Even though I have RA, my journey has been complicated by the fact that I have lupus, as well.
Being part of the RA community here on HealthCentral, while I have tried to talk a significant amount about RA, I have also talked a lot about lupus.
And I want to share with you some information about one of the movers and shakers in the lupus online community:
A little bit about Sara:
Sara was diagnosed with lupus in 2001, at the age of 26. Her illness began with fluid on the lungs and joint pain. She then developed kidney involvement, anemia, rashes, and hair loss.
Sara was lucky in that her lupus was diagnosed rather quickly (a matter of several weeks), because as many of us with lupus know and have experienced, the road to diagnosis can be extremely long and painful.
According to the Lupus Foundation of America, the average time between the onset of symptoms and diagnosis is 4.4 years.
In 2004, she left the television production world in order to better manage her health. And she has succeeded in this regard. She is married, and has two daughters.
Sara is the author of the blog Despite Lupus. In 2009, Sara published the book “Despite Lupus,” which is a must for anyone who suffers from, or knows someone who suffers from, the disease. In it, Sara outlines how she was able to manage her illness and her life, and provides hope to readers that things will get better for them, as well.

INFORMATION GIVEN:
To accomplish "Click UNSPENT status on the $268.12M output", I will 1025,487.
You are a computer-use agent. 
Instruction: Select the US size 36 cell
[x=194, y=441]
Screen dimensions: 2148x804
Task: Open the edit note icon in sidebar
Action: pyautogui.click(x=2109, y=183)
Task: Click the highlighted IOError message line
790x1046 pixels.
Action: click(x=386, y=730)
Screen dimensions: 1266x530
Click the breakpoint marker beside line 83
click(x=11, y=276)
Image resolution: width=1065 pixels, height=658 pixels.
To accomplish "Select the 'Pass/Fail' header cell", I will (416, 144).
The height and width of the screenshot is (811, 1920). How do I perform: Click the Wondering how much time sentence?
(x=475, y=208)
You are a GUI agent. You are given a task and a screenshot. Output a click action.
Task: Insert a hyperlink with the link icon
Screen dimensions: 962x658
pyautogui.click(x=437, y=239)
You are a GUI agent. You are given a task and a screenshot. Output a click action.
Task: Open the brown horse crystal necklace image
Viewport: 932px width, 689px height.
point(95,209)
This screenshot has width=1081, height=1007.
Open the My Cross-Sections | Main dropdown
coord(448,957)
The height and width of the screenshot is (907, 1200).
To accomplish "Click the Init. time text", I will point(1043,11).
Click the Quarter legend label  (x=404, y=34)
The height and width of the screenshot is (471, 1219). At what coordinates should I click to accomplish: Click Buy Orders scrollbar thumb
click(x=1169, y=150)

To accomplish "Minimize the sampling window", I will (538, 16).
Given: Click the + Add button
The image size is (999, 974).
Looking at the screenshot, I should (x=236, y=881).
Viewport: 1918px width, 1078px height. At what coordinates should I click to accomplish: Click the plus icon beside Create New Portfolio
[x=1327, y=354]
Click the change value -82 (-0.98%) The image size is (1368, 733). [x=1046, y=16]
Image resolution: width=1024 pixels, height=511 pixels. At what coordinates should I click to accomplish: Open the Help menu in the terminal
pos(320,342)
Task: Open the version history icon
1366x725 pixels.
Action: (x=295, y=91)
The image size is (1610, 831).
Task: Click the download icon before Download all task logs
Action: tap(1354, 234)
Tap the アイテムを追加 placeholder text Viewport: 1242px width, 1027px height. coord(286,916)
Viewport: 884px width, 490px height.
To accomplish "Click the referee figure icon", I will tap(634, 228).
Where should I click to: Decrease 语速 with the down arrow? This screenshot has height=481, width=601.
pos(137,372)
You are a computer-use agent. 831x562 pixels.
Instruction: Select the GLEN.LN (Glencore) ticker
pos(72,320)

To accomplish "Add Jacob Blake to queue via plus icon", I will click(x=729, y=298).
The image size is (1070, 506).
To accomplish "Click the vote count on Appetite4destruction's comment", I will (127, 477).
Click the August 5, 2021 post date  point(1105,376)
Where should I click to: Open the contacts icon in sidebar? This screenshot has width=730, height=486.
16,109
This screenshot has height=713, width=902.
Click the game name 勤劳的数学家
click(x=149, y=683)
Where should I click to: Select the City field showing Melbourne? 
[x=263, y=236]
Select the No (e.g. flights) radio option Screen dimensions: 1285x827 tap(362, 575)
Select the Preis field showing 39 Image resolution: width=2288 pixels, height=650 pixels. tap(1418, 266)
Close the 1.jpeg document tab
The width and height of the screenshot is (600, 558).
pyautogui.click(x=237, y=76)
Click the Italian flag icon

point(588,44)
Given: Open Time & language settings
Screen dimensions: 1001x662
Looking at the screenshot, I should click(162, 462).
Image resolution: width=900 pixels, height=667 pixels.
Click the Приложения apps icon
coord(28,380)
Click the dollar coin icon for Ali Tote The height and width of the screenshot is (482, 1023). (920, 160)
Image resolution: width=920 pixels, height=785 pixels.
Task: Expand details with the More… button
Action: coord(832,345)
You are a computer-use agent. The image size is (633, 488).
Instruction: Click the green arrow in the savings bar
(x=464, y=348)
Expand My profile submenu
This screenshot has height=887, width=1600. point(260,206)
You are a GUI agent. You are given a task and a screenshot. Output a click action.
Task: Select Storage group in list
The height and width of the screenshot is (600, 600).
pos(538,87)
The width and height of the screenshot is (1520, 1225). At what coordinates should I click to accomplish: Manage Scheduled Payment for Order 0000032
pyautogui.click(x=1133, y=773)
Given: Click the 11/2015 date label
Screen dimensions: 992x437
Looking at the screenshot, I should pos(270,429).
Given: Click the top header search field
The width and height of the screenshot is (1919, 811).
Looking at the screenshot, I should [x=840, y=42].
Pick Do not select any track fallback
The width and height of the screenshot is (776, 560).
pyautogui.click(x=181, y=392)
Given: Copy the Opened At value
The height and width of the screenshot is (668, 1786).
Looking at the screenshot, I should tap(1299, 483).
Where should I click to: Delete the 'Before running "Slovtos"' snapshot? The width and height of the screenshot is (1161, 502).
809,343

ACTIONS TO TAKE:
#1 According to the article about Sara's lupus, what is the average time between symptom onset and diagnosis, as reported by the Lupus Foundation of America?
#2 Continue the article about Sara's lupus from its final sentence.
The records are from a different source than the article about Sara's lupus.

SET OF ANSWERS:
#1 4.4 years.

#2
More recently, Sara has taken being a “sick chick” to a whole new level, creating an innovative and pretty line of accessories to hold medication.
The Pillfold is a weekly pill organizer, and the Pillpouch is a bag to hold prescription bottles. Both are fabric and come in four different patterns.
The Pillfold has two compartments for each day, and an extra compartment. The Pillpouch has elastic bands to hold up to six prescription bottles.
These are so cute and stylish. They certainly beat the clunky, plastic cases that you can buy at the drug store.
And as was Sara’s intent, these accessories totally disguise the fact that you’re toting medication around.
Of the bags, she says: “Fun, fashionable bags designed to carry medication. Bringing a dose of style™ to your daily routine, at home or on the road.”
And part of the proceeds from the bags will be donated to a lupus organization.
Clearly, Sara is living life with lupus to the fullest, and contributing to the chronic illness community in positive ways. She has used her own experiences to create a product that is useful for those who deal with any medical issues that require medication.
She is a role model, not just for those of us with lupus, but for other chronically ill people, as well, that living life with chronic illness to the fullest is possible.